Write a continuation of the short story below about an odd Wednesday at the supermarket, starting right after its last sentence. The listing that follows the story is not part of it.

[Passage given]
+ + + +

It really was a Wednesday, but I don’t think that mattered in a significant way.
I could be wrong. But anyway, in spite of the name of the day of the week, I was not expecting to have spiritual assault and battery committed on me in the supermarket. By Wednesday.
Wednesday Addams.
First thing was, I saw an ancient Navajo man wearing a t-shirt that just said Wednesday, with a picture of Christina Ricci all dressed up in neo-gothic fashions below the letters.
I didn’t give it much thought until I cruised by the clearance rack.
On it, among the expired spices and unsuccessful gadgets, was a shelf of cereal.
WEDNESDAY cereal. For fifty percent off. With exactly the same graphic on the front of the box as the Navajo senior’s shirt.
I clipped a coupon for rib tips and headed out to the van to sit behind the wheel and ingest them.
I ate them and thought about things.

+ + + +

[Provided data]
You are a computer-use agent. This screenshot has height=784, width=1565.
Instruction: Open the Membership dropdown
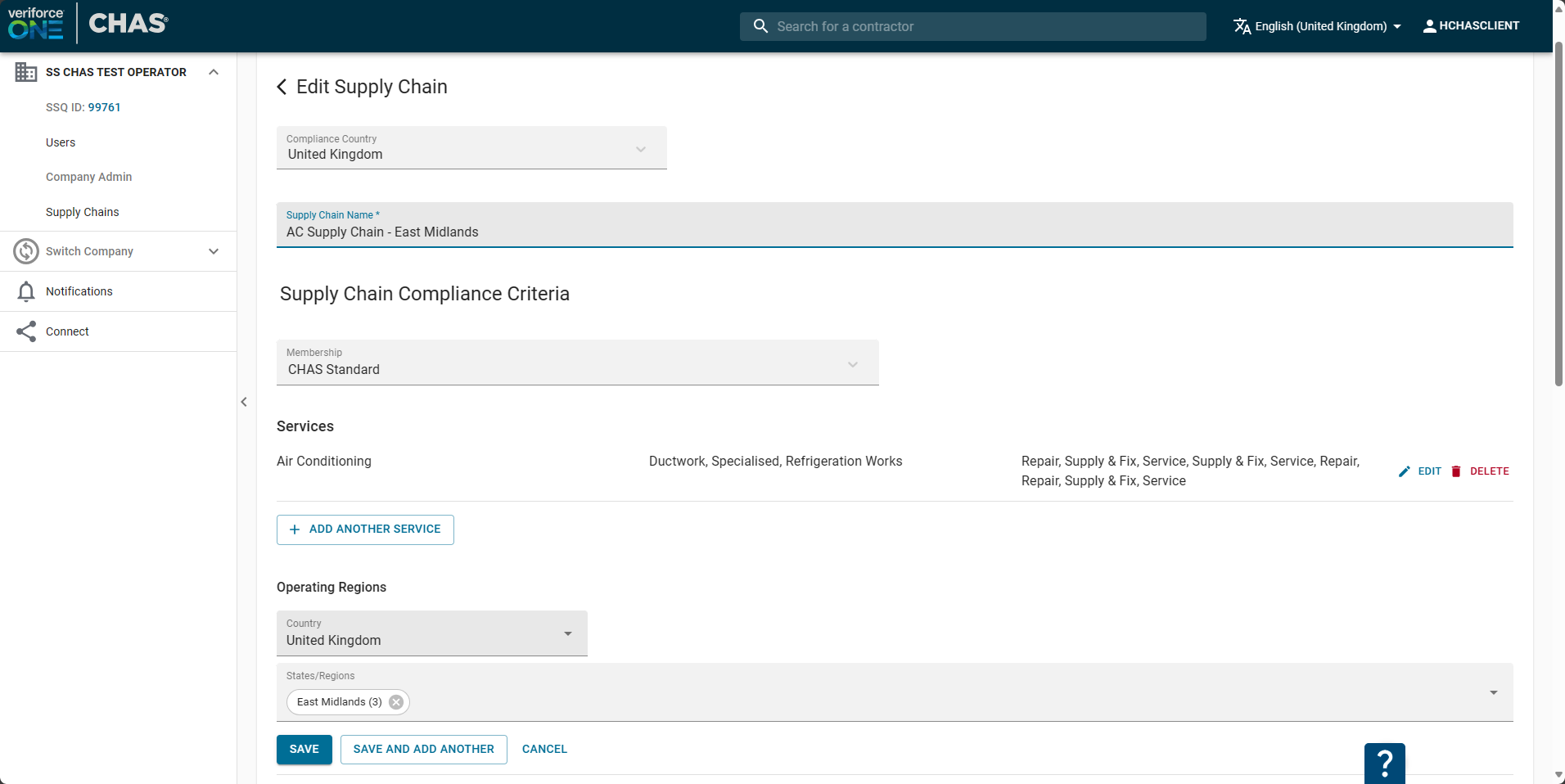pyautogui.click(x=577, y=363)
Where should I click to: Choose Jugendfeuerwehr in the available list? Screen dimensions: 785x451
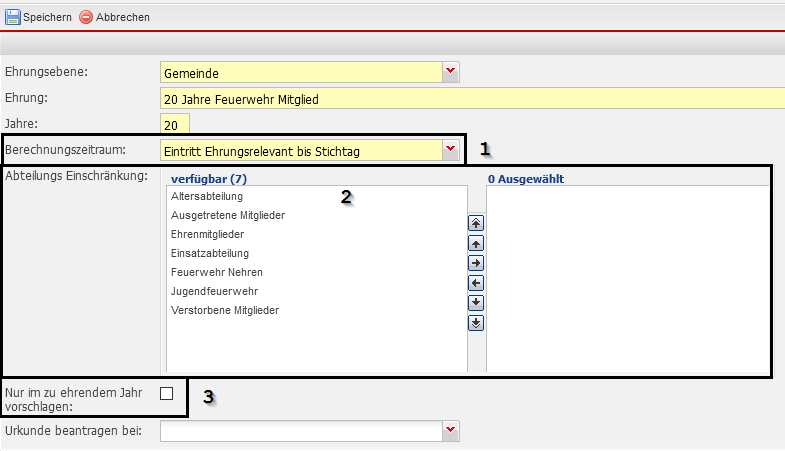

+ + + +

[Task output]
Conspiritually; theoretically.
There’s nothing too evil about either the Wednesday character or Ms. Ricci, as far as we know.
But the message being peddled by the capitalists who made that movie (or whatever it was), and who put that graphic on a t-shirt, and a cereal box–quite possibly a bona fide instance of serious, subtle, demonic influence.
It’s only a theory, but I’m betting it’s right.
I can say that having never seen WEDNESDAY.
I watched the original TV series, and I saw the cartoons in the New Yorker that came out even before it.
I watched the films with Raul and Angelica. I laughed, I cried.
I don’t need to see the latest re-tread to know what it, underneath the slick cardboard, is trying to sell me.
The meta-message of the Addams franchise is simple.
We know you don’t feel like the others. We know you feel different. You are different, darling, to the point of Special, and that’s why your life is so, so very hard.
Come watch this show. Come wear the shirt. Come buy this cereal: ‘for your kids’.
Do these things like a million other consumers will do them, because–and this is a solemn promise–Non-Conformity is, against all appearances, deeply cool. Beyond cool. Non-conformity is deeply human.
Come on aboard, I promise you. You won’t hurt the horse.
Treat him well, we feed him well … where was I? Something flashed in my eyes there a second.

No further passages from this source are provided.